PD, 3rd ser., Vol. 192, col. 1592. Reported in The Times, 16 June, p. 7, from which the responses are taken. Mill spoke in Committee on “A Bill to Amend the Representation of the People in Ireland,” 31 Victoria (19 Mar., 1868), PP, 1867–68, IV, 549–64. Under consideration was Clause 18: “It shall not be lawful for any Candidate, or any One on his Behalf, at any Election for any City, Town, or Borough, to pay any Money on account of the Conveyance of any Voter to the Poll, either to the Voter himself or to any other Person; and if any such Candidate, or any Person on his Behalf, shall pay any Money on account of the Conveyance of any Voter to the Poll, such Payment shall be deemed to be an illegal Payment within the Meaning of ‘The Corrupt Practices Prevention Act, 1854.’ ” An amendment was proposed to exempt Carrickfergus, Cork, Drogheda, Galway, Kilkenny, Limerick, and Waterford, on the ground that these towns included rural districts where homes were far from the polling places.

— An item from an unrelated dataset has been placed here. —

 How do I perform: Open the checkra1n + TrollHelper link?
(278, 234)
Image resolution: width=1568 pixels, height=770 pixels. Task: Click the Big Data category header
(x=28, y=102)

Mill spoke after some discussion of whether people would walk five miles to vote.

mr. j. stuart mill said, he thought that if the House was in earnest on this subject of Parliamentary Reform in Ireland there ought to be no hesitation in dealing with the question now before the Committee. (Hear, hear.) If they decided upon granting the suffrage to the Irish people, they ought to give all possible facilities for the exercise of the voting power. Those facilities ought not, however, to be provided at the expense of the candidates, but of the public; and even if carriages were necessary for the conveyance of voters to the poll, these also ought to be provided at the public cost. (Hear, hear.) Additional polling places were provided in the English Reform Bill,1 and if, being necessary in Ireland, they were not provided by the Legislature, what would the Irish Reform Bill be worth after all? There were numbers of places in England much larger than those in Ireland for which exemptions were now sought, and, in his opinion, exceptions ought only to be made in extreme cases.

[After Drogheda, Kilkenny, and Waterford had been deleted from the amendment, it was accepted.]

[1 ]I.e., the Reform Act, 30 & 31 Victoria, c. 102 (1867).